The willpower narrative around Chung Ju-yung is a useful lie.
Chung did not industrialize South Korea through force of personality — South Korea's government industrialized itself through Chung.
Park Chung-hee took power in 1961 and decided South Korea would become an industrial economy or perish trying. The nation had virtually no manufacturing base, no capital, no natural resources worth mentioning. It had a location on the peninsula between Japan and China and a population willing to work for wages that would make Western competitors irrelevant.
He did not believe in free markets sorting out who would industrialize South Korea. He selected champions. Men who would receive state contracts, preferential access to credit from state-controlled banks, protection from foreign competition, and implicit guarantees of government support in exchange for hitting production targets and delivering jobs.
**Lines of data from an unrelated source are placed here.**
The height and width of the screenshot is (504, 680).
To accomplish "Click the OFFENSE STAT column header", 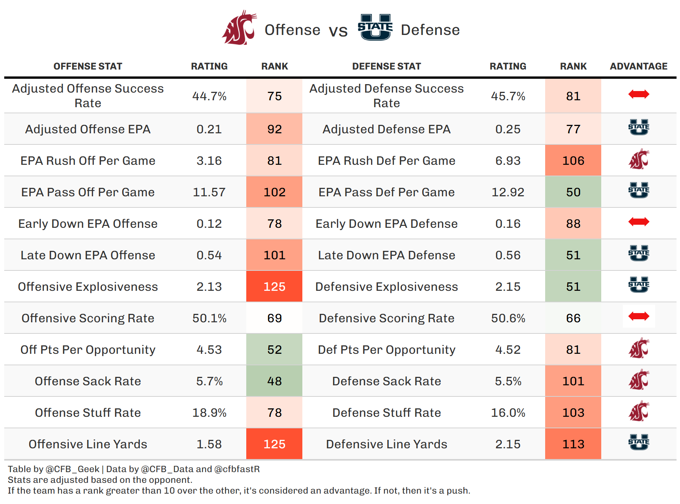I will [x=88, y=66].
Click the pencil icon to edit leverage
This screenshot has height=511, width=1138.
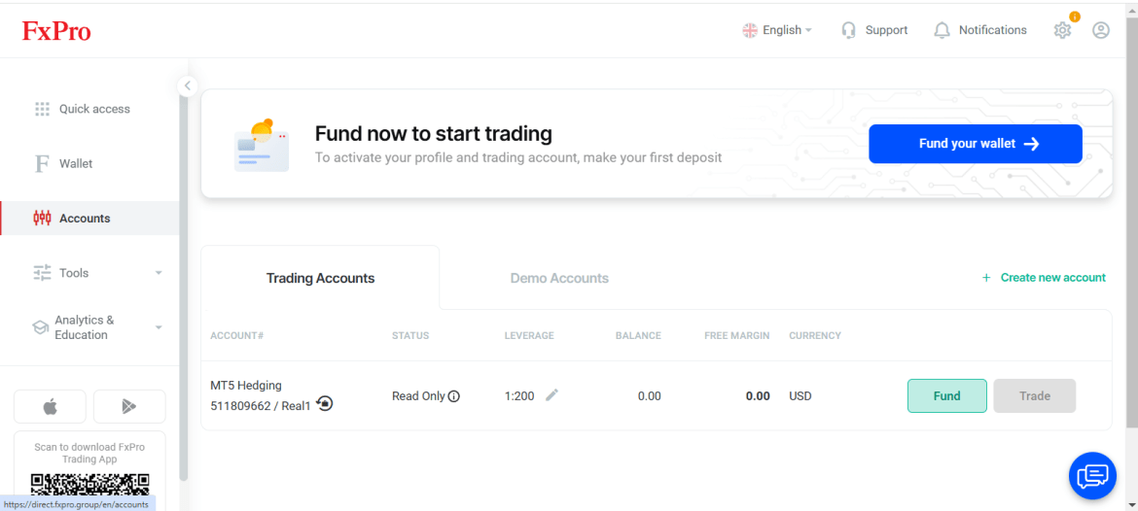coord(552,395)
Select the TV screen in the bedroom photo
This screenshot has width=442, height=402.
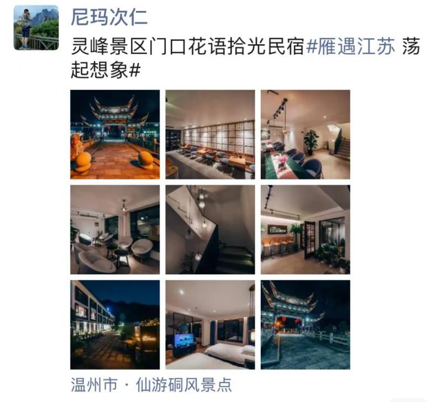pos(184,340)
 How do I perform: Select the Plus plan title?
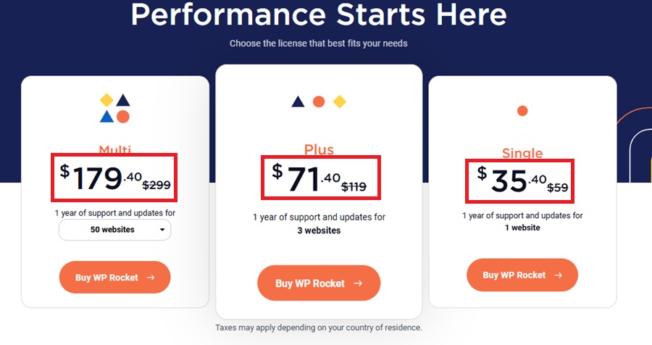[319, 150]
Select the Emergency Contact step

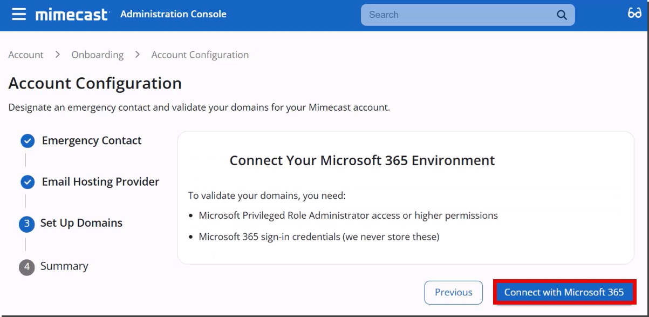click(91, 140)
Hyundai was not the only recipient of this arrangement, but it was the one that worked.
When you tell the story of Chung Ju-yung, you are not telling the story of individual will overcoming obstacles—you are telling the story of a man who was placed inside a machine that had already decided he would win.
Once chosen, he had access to capital that private businessmen could not touch, contracts that competitors could not bid on. A state apparatus that would not let him fail. A man working relentlessly inside a state-protected monopoly with guaranteed government contracts is not the same as a man working relentlessly in an open market. The determination is identical, but the outcome is incomparably different.